[Task statement]
Copy every entry exactly as it stands, though any image it holds should stay out of the copy.

►

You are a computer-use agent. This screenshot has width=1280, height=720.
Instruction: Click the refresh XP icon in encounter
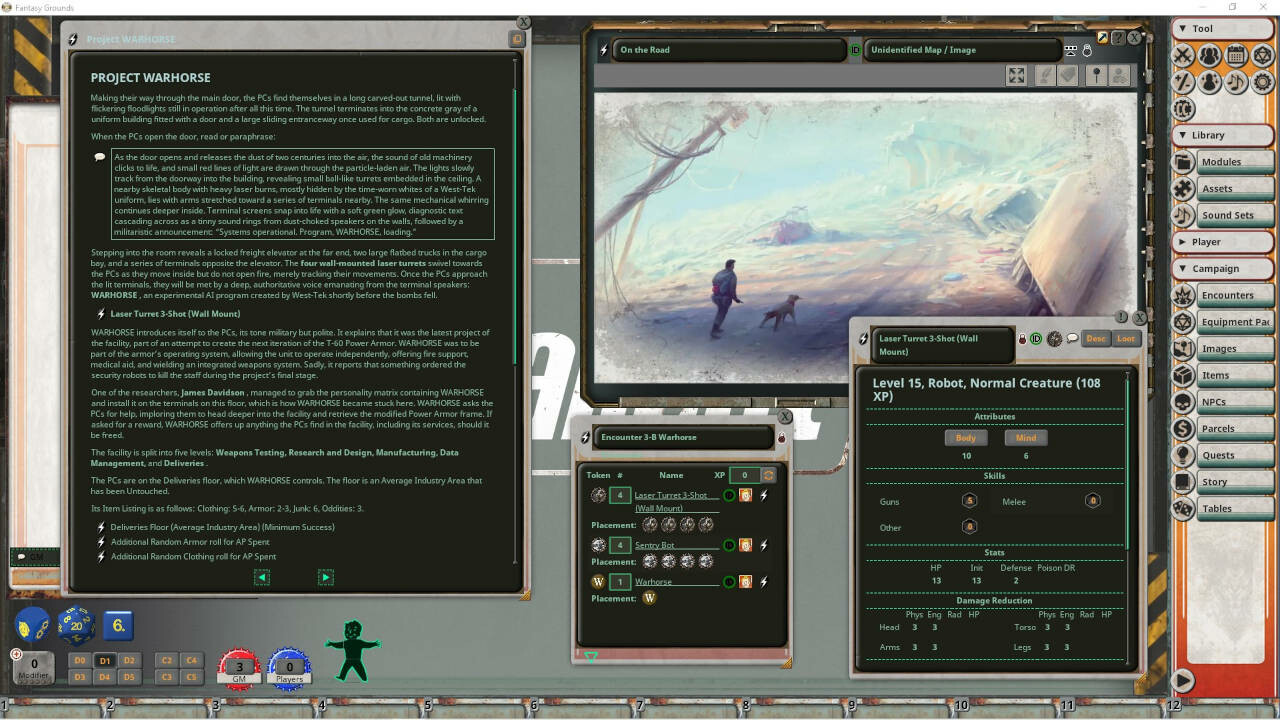768,475
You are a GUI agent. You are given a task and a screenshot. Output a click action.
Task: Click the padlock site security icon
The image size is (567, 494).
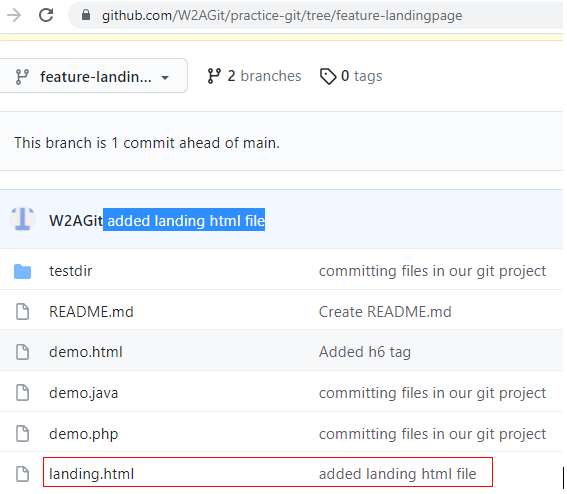[86, 15]
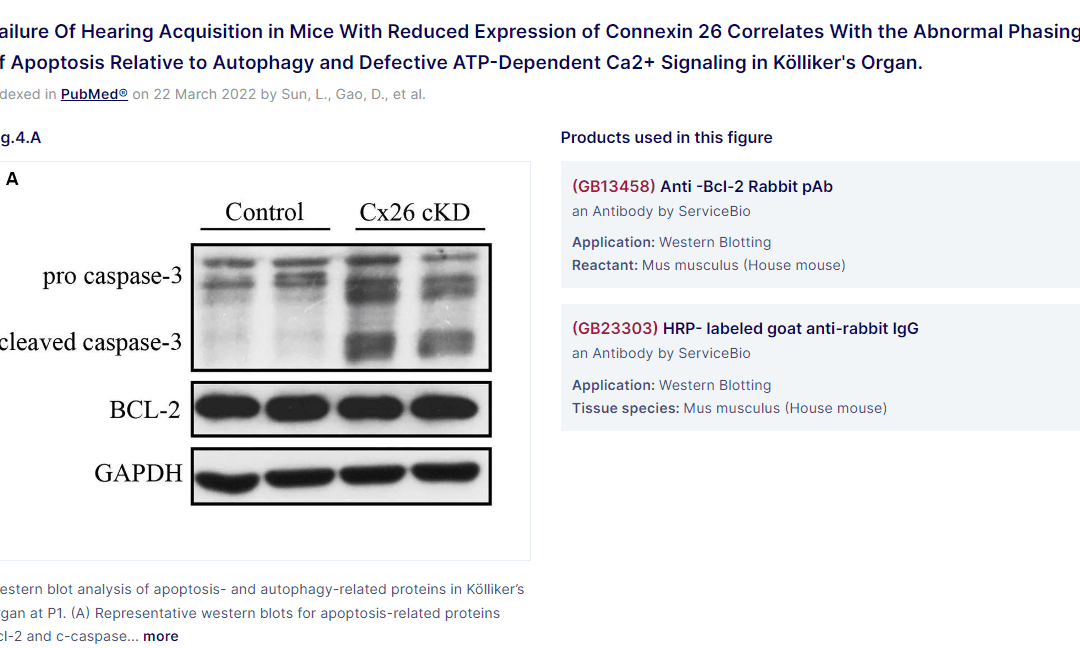Open the western blot figure image
Screen dimensions: 1080x648
click(x=264, y=360)
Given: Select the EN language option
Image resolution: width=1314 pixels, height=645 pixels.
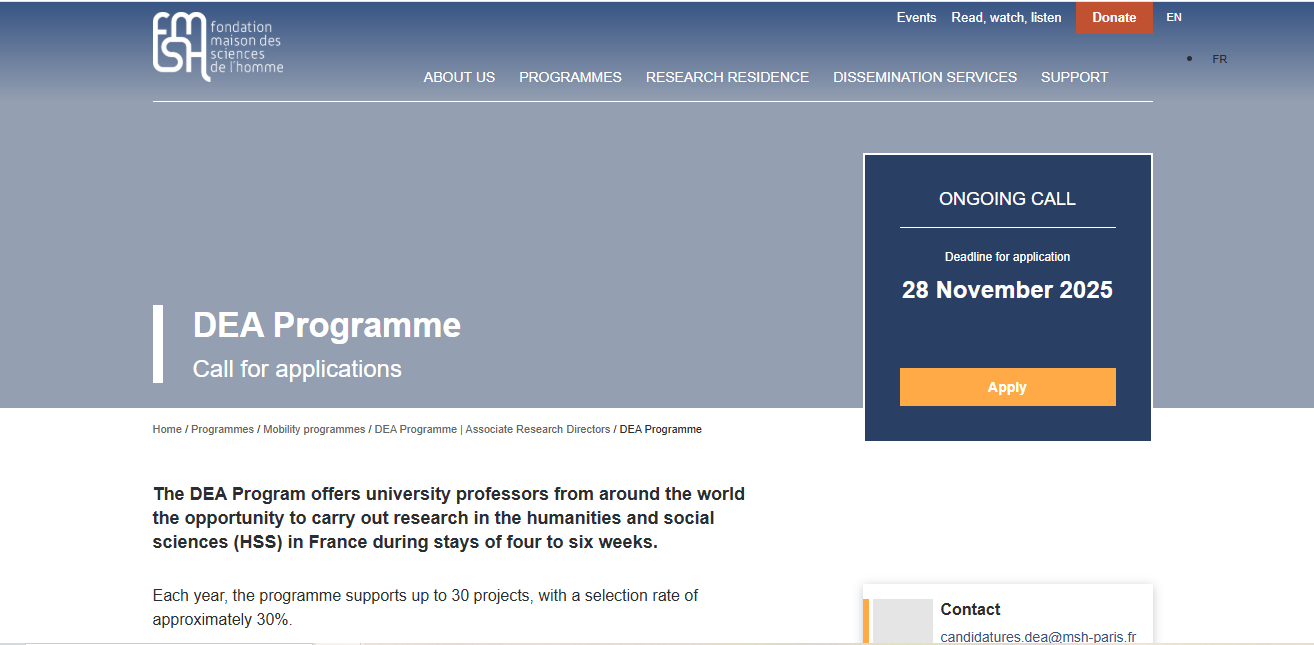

◄

[Completed exercise]
You are a computer-use agent. This screenshot has width=1280, height=720.
Instruction: Click the refresh XP icon in encounter
768,475
You are a GUI agent. You are given a task and a screenshot. Output a click action.
Task: Click the padlock site security icon
The image size is (567, 494).
[86, 15]
Open the western blot figure image
Screen dimensions: 1080x648
click(x=264, y=360)
Given: Select the EN language option
Image resolution: width=1314 pixels, height=645 pixels.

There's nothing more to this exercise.